When I started my full-time job after graduating from college, I finally had a more stable source of income. Every payday, I would move a significant chunk of my salary to a separate savings account — to be momentarily forgotten and to be lost to my present self. I saved like crazy. It helped big time that I was working in sales, earning a commission. I was able to treat my family out to dinner, got to fancy exercise classes with my friends, pledge a monthly amount in support of my advocacy, and purchase 2 to 3 pairs of brand-name shoes. All these expenses are made only after a percent of my money has been stored elsewhere, out of sight and out of (easy) reach. I was comfortable seeing my payroll hit zero because I know that money has been spent well, on my savings and others. 

As I started to transition jobs over the months and figure out all of these financial decisions (with much guidance from TFD), I decided to open a retirement fund, which is important because of its inaccessible and strictly-off-limits nature, at least for a while. Because I started maintaining this, the money that was going into my contingency fund slowed down a bit.

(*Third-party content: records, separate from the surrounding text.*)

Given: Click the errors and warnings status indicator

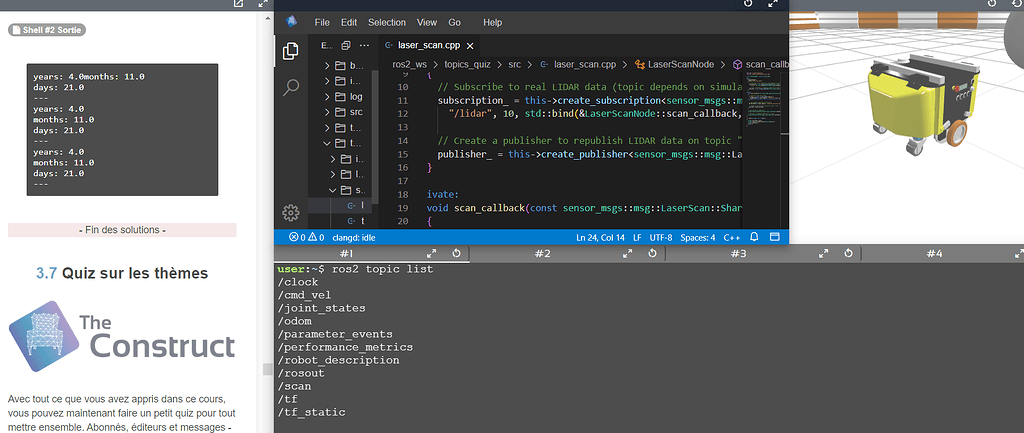Looking at the screenshot, I should 306,237.
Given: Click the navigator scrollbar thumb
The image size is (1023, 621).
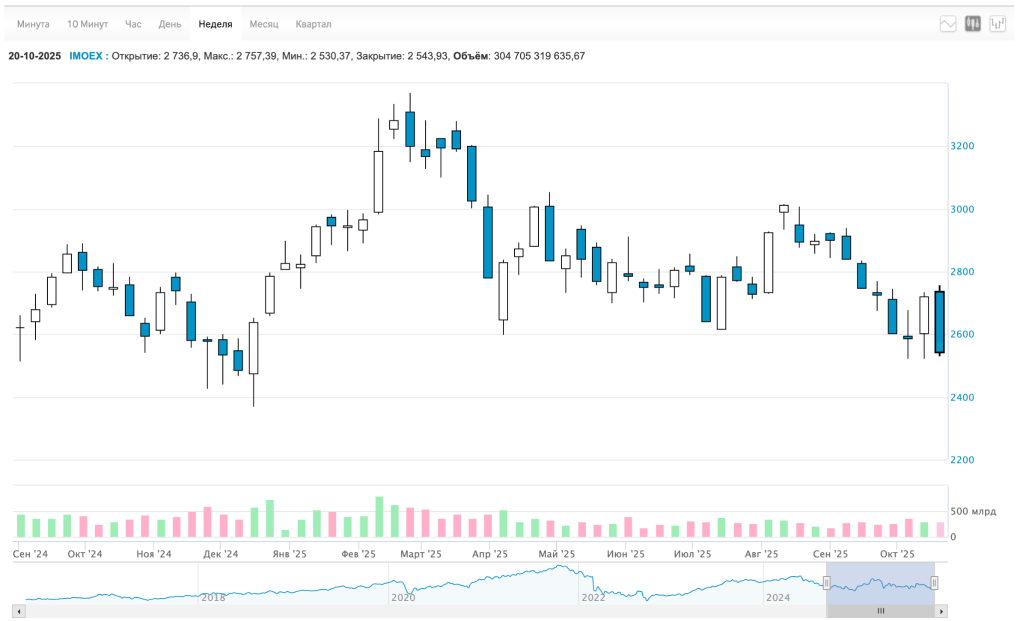Looking at the screenshot, I should pos(881,611).
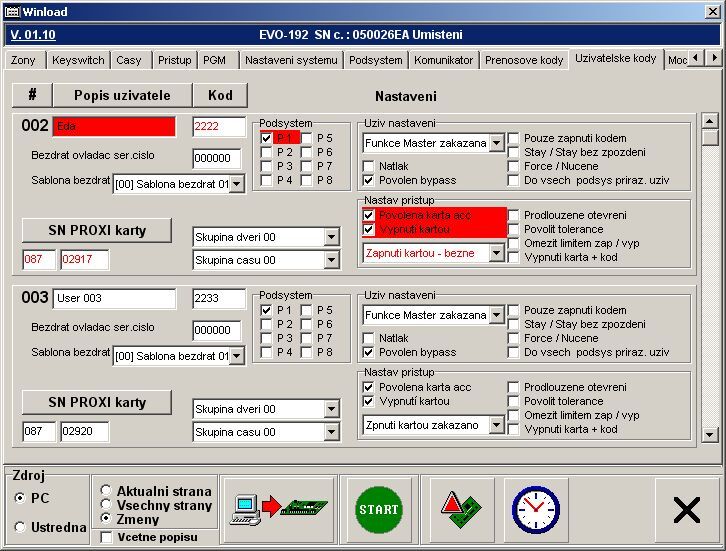The height and width of the screenshot is (551, 726).
Task: Click the large black X icon
Action: tap(686, 510)
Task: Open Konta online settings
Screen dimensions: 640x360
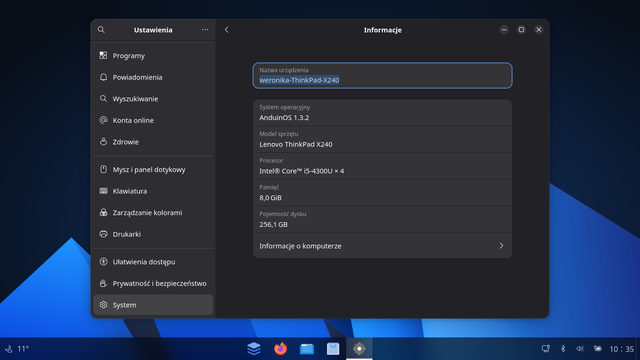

Cut to what happened last month — when I spent the most I ever had in a 30-day period. Here is a list of those experiences/things I had spent on:

  • My mom’s dream recliner couch — for my parents’ house.
  • Half the cost of a brand-new fridge — the cost is split between me and my sister, who I live with. Our old fridge served us well for six years and has moved on to a better place.
  • A portion of the cost for one hotel and one Airbnb — my friend from Shanghai visited me and we traveled to two different cities together, splitting the cost of our accommodations.
  • My shockingly huge Uber bill (for all those times I traveled with my friend) — thankfully, we also split this along the way — him paying me in cash after every ride.
  • Half the cost of hotel accommodations for my family for New Year’s Eve — split with my sister.
  • 25 Christmas gifts for 25 friends and family members.
  • Other holiday-related purchases for myself.

The exact total amount of all my out-of-the-ordinary purchases is 100% overwhelming — something I’m not at all comfortable seeing. I understand that this is all coming from a place of privilege. I’m lucky came from a financially responsible family who valued what they had, never once taking for granted any resource they had access to. That value has been passed on to me. I also have a stable enough job that allows me to plan my expenses ahead. I am very grateful for these and I am grateful to my parents who invested in my education, my sister who has been an extremely reliable housemate, my past self for learning to control my then-spending-urges, my employer for employing me, and God (or the universe) for the things that are beyond my control.

Needless to say, I was able to afford all that by dipping into my contingency fund like crazy.

Here are some of the things I learned:

  • I realized that it’s important to know what it is you are comfortable paying, and make peace with it. Saving doesn’t have to be about depriving yourself. It’s about being honest with yourself, and occasionally saying no to activities that will put a strain on your financial goal.
  • For the most part, I don’t like being surprised. So I made it a habit to pre-check everything online for the sake of my mental health before actually making any purchases.
  • When you want that experience, you have to pay for that experience. When you want a service, you have to pay for that service. It is what it is. Accepting that relieves some of the mental and emotional burden of spending money.
  • If you are iffy about saving because you like to live in the moment, here’s my advice: your peace of mind in the moment is what you’re paying for when you save for your future. 
  • Finally, it’s totally okay to spend your contingency fund. That’s why you saved it. But know that there’s a time to spend and a time to save. As for me, it’s time to save again.

Krissa Magdaluyo aspires to be a novelist and a social entrepreneur, occasionally dabbling in standup comedy. She is still trying to figure out how to be all that. In the meantime, she is a Project Manager by profession and is looking for ways to contribute to the growing startup ecosystem in the Philippines.